アクション カウンター。以下に定義されている enter_threshold=6、exit_threshold=4 で上限と下限のしきい値を変更できます。

class RepetitionCounter(object):
    """Counts number of repetitions of given target pose class."""

    def __init__(self, class_name, enter_threshold=6, exit_threshold=4):
        self._class_name = class_name

        # If pose counter passes given threshold, then we enter the pose.
        self._enter_threshold = enter_threshold
        self._exit_threshold = exit_threshold

        # Either we are in given pose or not.
        self._pose_entered = False

        # Number of times we exited the pose.
        self._n_repeats = 0

    @property
    def n_repeats(self):
        return self._n_repeats

    def __call__(self, pose_classification):
        """Counts number of repetitions happend until given frame.

        We use two thresholds. First you need to go above the higher one to enter
        the pose, and then you need to go below the lower one to exit it. Difference
        between the thresholds makes it stable to prediction jittering (which will
        cause wrong counts in case of having only one threshold).

        Args:
          pose_classification: Pose classification dictionary on current frame.
            Sample:
              {
    
    
                'pushups_down': 8.3,
                'pushups_up': 1.7,
              }

        Returns:
          Integer counter of repetitions.
        """
        # Get pose confidence.
        pose_confidence = 0.0
        if self._class_name in pose_classification:
            pose_confidence = pose_classification[self._class_name]

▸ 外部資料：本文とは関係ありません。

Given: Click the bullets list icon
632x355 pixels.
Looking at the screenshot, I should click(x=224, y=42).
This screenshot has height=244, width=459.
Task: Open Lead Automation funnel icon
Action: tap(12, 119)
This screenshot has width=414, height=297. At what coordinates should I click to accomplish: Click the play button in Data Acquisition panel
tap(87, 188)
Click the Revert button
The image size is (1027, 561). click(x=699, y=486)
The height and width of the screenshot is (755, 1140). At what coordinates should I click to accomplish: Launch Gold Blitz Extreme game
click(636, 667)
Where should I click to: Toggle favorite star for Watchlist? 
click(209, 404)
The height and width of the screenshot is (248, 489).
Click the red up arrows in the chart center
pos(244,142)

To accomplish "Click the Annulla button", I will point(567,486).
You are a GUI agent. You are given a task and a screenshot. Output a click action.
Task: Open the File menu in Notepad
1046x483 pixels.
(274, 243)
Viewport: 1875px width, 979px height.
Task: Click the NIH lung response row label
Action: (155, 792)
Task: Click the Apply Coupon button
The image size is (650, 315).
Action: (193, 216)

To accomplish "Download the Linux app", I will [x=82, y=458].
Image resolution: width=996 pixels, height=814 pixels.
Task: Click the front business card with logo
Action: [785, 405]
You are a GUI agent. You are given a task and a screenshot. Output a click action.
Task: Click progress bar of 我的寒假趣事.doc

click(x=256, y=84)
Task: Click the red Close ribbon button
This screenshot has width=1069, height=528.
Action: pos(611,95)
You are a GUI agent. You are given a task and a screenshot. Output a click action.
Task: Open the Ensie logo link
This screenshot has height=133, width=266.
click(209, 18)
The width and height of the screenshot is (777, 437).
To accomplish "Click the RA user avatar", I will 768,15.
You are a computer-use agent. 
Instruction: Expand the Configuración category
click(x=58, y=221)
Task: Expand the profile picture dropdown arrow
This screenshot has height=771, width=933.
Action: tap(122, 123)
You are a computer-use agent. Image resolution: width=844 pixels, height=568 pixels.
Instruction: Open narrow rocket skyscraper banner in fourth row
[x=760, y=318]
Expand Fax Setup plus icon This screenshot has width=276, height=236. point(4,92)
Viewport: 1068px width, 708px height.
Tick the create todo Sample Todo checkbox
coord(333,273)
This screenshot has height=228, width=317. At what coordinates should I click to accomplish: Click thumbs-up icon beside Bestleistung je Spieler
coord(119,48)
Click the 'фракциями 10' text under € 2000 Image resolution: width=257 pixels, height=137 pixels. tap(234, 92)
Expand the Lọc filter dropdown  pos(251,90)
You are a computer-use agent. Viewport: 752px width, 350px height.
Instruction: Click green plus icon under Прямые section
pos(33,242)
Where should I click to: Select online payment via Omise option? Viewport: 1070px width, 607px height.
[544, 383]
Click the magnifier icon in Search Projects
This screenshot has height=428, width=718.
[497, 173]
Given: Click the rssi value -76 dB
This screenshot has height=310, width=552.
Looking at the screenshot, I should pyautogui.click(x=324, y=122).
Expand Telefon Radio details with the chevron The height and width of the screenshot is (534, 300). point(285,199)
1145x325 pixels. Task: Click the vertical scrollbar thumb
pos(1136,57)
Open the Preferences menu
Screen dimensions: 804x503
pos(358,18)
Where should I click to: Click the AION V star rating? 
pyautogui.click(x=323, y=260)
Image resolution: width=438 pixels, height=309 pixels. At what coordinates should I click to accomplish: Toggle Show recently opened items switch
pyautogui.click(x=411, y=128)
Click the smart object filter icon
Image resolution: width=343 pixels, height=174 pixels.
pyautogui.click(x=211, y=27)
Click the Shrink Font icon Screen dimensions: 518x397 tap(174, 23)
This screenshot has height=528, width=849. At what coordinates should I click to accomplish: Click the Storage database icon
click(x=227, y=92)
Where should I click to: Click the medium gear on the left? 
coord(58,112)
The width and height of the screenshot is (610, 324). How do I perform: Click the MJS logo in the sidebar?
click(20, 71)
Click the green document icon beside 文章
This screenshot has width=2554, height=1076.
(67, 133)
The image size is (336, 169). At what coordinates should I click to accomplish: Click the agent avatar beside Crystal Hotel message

        # On the very first frame or if we were out of the pose, just check if we
        # entered it on this frame and update the state.
        if not self._pose_entered:
            self._pose_entered = pose_confidence > self._enter_threshold
            return self._n_repeats

        # If we were in the pose and are exiting it, then increase the counter and
        # update the state.
        if pose_confidence < self._exit_threshold:
            self._n_repeats += 1
            self._pose_entered = False

        return self._n_repeats

視覚化モジュール

import io
from PIL import Image
from PIL import ImageFont
from PIL import ImageDraw
import requests

class PoseClassificationVisualizer(object):
  """Keeps track of claassifcations for every frame and renders them."""

  def __init__(self,
               class_name,
               plot_location_x=0.05,
               plot_location_y=0.05,
               plot_max_width=0.4,
               plot_max_height=0.4,
               plot_figsize=(9, 4),
               plot_x_max=None,
               plot_y_max=None,
               counter_location_x=0.85,
               counter_location_y=0.05,
               counter_font_path='https://github.com/googlefonts/roboto/blob/main/src/hinted/Roboto-Regular.ttf?raw=true',
               counter_font_color='red',
               counter_font_size=0.15):
    self._class_name = class_name
    self._plot_location_x = plot_location_x
    self._plot_location_y = plot_location_y
    self._plot_max_width = plot_max_width
    self._plot_max_height = plot_max_height
    self._plot_figsize = plot_figsize
    self._plot_x_max = plot_x_max
    self._plot_y_max = plot_y_max
    self._counter_location_x = counter_location_x
    self._counter_location_y = counter_location_y
    self._counter_font_path = counter_font_path
    self._counter_font_color = counter_font_color
    self._counter_font_size = counter_font_size

    self._counter_font = None

    self._pose_classification_history = []
    self._pose_classification_filtered_history = []

  def __call__(self,
               frame,
               pose_classification,
               pose_classification_filtered,
               repetitions_count):
    """Renders pose classifcation and counter until given frame."""
    # Extend classification history.
    self._pose_classification_history.append(pose_classification)
    self._pose_classification_filtered_history.append(pose_classification_filtered)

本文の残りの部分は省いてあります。